TASK DATA:
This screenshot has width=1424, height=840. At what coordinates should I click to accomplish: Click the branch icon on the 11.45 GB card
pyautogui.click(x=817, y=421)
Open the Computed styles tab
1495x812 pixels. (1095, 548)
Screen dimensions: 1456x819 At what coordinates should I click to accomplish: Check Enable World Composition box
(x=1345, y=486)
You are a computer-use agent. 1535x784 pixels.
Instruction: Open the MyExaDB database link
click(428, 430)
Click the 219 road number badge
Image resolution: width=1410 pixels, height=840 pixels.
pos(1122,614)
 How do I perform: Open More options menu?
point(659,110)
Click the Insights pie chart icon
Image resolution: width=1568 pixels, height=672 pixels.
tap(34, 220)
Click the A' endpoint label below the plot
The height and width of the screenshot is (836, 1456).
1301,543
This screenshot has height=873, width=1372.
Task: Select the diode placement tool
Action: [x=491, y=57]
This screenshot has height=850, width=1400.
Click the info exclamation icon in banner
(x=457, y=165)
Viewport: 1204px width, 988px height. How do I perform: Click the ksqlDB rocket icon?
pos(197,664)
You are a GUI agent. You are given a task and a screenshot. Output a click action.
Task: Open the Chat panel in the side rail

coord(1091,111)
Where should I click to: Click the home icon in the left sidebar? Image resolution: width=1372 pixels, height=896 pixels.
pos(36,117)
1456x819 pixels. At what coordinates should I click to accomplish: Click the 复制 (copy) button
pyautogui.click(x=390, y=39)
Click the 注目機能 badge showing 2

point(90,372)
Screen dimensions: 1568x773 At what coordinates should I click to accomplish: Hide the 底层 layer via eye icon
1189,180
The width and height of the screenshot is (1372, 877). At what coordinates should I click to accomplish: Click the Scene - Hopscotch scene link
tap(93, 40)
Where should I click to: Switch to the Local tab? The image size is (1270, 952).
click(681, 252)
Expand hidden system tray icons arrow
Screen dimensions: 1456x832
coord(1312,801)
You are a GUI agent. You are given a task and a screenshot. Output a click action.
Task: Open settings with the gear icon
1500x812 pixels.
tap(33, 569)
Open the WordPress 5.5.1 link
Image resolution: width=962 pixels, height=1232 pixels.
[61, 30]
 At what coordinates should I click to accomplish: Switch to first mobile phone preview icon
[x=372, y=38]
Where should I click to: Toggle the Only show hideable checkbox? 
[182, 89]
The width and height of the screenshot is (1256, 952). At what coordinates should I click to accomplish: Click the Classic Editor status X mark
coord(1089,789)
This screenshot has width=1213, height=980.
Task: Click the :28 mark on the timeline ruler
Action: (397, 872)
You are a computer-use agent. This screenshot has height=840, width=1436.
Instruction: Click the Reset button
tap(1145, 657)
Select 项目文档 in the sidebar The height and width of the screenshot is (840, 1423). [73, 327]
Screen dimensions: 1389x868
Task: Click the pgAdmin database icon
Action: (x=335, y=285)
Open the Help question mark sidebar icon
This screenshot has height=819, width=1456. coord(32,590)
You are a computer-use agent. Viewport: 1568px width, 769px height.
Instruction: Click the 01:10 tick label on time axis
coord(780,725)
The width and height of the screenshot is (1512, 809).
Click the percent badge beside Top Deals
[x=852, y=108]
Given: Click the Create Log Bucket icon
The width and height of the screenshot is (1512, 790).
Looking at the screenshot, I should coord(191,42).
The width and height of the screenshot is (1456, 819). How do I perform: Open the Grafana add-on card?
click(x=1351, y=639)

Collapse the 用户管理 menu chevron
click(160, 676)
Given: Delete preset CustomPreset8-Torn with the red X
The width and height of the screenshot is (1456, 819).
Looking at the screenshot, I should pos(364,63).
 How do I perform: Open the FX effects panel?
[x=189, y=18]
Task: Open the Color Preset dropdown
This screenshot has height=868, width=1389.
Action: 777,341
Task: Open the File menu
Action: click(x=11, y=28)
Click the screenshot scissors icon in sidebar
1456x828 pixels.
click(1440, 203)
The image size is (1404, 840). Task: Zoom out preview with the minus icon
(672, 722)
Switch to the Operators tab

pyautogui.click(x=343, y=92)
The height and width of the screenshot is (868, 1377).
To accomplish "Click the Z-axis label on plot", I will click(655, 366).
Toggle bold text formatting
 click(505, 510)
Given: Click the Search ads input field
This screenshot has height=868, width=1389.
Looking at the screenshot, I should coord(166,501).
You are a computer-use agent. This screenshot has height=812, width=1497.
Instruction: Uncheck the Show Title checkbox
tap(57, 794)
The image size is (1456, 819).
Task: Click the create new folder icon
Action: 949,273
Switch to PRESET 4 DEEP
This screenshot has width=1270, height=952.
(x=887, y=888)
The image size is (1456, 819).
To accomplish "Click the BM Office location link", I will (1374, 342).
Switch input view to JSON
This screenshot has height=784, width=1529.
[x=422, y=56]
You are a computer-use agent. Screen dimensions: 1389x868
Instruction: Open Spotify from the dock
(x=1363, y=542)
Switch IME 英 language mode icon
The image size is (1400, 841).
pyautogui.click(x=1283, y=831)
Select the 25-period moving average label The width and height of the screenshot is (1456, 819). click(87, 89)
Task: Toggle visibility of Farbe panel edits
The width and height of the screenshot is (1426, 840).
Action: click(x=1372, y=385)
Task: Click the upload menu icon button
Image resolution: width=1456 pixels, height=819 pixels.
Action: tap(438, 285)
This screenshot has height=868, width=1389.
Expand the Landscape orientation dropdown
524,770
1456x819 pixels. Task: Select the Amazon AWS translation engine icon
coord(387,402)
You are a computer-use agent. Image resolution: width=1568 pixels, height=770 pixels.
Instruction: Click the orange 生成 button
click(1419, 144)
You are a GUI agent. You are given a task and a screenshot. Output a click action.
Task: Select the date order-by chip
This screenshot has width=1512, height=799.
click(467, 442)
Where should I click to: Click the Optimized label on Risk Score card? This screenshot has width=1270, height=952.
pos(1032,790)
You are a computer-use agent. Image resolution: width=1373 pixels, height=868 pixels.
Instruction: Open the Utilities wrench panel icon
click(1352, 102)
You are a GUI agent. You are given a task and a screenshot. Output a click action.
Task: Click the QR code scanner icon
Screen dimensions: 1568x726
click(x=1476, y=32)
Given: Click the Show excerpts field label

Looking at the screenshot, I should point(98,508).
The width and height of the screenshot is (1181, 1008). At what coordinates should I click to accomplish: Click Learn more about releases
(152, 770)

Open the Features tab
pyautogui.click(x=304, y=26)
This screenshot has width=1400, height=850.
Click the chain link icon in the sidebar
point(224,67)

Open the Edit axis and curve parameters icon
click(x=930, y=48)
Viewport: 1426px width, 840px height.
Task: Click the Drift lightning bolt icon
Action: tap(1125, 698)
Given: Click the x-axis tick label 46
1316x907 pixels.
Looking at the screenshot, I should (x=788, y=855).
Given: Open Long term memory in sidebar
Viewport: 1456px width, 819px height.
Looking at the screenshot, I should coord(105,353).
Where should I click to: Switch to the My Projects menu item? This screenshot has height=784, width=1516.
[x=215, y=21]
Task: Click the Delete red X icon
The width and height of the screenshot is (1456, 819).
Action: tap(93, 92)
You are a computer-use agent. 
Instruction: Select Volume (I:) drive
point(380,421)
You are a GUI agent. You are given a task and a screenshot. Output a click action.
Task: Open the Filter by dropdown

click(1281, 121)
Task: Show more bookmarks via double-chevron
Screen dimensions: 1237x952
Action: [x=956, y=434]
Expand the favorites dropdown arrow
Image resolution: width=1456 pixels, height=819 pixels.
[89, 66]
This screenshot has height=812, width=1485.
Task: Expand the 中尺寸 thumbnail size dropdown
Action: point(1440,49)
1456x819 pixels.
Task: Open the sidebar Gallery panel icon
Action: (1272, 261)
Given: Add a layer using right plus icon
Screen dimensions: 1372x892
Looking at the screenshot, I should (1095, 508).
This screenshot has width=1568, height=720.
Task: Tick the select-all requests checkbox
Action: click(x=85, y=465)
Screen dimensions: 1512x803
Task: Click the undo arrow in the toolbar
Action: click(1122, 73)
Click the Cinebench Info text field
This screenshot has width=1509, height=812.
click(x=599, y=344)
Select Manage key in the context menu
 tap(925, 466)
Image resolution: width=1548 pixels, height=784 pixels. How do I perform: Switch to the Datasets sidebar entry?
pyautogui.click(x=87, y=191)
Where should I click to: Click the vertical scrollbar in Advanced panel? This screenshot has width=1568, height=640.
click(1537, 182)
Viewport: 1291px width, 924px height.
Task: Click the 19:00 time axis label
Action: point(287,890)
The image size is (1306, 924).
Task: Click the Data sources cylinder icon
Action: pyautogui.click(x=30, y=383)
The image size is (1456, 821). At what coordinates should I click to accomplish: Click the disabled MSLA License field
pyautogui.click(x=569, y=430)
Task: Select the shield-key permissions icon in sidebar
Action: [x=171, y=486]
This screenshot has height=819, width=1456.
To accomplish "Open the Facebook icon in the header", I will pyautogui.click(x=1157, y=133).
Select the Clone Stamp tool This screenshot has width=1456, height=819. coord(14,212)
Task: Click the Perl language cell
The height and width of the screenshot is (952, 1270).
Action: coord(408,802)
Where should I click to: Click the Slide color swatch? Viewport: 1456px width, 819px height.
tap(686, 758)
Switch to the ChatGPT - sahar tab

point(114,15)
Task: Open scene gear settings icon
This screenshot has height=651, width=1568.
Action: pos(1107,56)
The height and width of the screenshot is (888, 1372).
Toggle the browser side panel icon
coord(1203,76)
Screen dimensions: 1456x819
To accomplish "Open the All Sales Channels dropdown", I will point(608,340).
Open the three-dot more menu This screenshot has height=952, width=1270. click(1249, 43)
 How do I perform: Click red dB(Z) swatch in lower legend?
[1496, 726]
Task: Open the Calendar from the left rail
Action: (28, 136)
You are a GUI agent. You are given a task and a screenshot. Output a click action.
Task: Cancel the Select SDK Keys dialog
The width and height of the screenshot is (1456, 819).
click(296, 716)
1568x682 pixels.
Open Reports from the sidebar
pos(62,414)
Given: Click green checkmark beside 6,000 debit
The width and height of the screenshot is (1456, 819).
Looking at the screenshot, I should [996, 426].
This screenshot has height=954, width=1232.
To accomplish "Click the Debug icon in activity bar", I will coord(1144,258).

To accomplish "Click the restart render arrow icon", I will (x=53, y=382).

HOW TO COMPLETE THIS TASK:
Out of the preceding entries, pull each line that contains the word "input".

OUTPUT FOR THIS TASK:
Given: Click the Search ads input field
Switch input view to JSON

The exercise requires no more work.